School Chancellor R. Bowen Loftin will step down at the end of the fall term to accept a position with the University effective January 1.
Stating “this is not, I repeat not, the way change comes about,” Wolfe opened his press conference to announce his resignation and continued:
“I take full responsibility for this frustration and I take full responsibility for the inaction that has occurred. My decision to resign comes out of love, not hate.
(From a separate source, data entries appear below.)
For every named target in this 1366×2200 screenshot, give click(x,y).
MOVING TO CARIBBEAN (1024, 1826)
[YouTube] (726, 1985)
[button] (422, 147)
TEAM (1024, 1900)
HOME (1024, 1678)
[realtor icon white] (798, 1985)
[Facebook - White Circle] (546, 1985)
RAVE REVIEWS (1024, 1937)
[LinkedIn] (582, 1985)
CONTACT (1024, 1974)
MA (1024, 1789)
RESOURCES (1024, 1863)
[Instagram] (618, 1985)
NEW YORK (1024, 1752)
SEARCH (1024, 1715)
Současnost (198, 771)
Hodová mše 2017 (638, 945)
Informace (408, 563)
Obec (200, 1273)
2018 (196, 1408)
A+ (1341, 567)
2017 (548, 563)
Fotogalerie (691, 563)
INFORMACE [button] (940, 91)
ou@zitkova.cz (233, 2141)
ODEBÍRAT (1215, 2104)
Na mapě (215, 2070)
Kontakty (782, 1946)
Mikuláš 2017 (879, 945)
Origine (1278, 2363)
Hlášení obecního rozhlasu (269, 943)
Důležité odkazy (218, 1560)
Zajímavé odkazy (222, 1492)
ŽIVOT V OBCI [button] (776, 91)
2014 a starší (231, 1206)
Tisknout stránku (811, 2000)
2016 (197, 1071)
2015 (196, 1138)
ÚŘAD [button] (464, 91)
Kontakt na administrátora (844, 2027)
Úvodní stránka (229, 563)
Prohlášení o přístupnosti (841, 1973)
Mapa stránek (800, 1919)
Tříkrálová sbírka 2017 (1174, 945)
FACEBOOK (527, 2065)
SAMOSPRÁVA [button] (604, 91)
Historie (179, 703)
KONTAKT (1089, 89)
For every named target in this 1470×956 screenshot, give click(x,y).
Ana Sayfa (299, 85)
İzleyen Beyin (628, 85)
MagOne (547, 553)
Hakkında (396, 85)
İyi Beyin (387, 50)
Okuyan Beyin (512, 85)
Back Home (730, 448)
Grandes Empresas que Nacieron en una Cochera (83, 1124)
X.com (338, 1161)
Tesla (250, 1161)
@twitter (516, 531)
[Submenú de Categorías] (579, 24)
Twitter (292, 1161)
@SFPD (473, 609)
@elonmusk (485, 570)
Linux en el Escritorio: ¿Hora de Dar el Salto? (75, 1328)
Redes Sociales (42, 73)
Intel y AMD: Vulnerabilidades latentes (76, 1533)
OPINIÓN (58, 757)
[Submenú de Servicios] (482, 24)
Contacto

Please, please use this resignation to heal, not to hate.”
Wolfe’s resignation is driven by a string of incidents which began in early September, shortly after the resumption of classes at the Columbia, Missouri, campus in the fall.
In early September, Payton Head, president of the Missouri Students Association, posted on his Facebook page he had been harassed by an unidentified man driving a pickup truck.
Shortly after Head’s incident, excreta in the shape of a swastika appeared outside a campus dormitory.
Roiled by perceived administration inertia, protests led by ConcernedStudent1950 emerged and included a group of students confronting Wolfe as he attempted to maneuver his car on campus during Homecoming week celebrations.
As support for Wolfe evaporated, one student, Jonathan Butler, held a week-long hunger strike; 30 members of the Missouri football team refused to practice or compete, pledging not to return until Wolfe stepped down; and in a broiling climax, nine university deans demanded Loftin’s resignation in a letter to Wolfe and the university’s Board of Curators over Wolfe and a host of unrelated issues.
While these racially-charged incidents are not excusable and part of the sad phenomena of racism, ousting two men who led the administration at the University of Missouri will not remedy anything with the exception of placing a victory in the bosoms on the aggrieved.
Neither Wolfe nor Loftin approve of such egregious behavior directed against students; both are likely to be devoted to basic truths in society and honest conduct in academia.